ACTION ITEM. Your output should be the lines from the one that contains "Student Resources (604, 2321)" to the end of the listing, transcribed exactly. Include nothing else.

PROVIDED DATA.

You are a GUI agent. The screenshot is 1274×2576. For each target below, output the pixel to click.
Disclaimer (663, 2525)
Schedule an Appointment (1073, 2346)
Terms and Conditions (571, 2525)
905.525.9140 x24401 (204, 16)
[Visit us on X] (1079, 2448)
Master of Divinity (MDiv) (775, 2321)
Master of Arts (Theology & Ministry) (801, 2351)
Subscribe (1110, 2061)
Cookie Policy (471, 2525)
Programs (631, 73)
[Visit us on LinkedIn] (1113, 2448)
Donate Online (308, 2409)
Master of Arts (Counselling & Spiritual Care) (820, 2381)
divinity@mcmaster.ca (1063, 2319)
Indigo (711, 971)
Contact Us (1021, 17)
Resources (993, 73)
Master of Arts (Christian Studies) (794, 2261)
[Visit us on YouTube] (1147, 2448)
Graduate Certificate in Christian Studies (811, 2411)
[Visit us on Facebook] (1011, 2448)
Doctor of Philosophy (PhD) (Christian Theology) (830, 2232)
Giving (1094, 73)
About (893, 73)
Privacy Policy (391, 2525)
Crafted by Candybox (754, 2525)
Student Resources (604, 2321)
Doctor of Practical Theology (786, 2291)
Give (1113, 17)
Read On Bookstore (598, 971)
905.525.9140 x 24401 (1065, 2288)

ANSWER TO THIS TASK.
Student Resources (604, 2321)
Doctor of Practical Theology (786, 2291)
Give (1113, 17)
Read On Bookstore (598, 971)
905.525.9140 x 24401 (1065, 2288)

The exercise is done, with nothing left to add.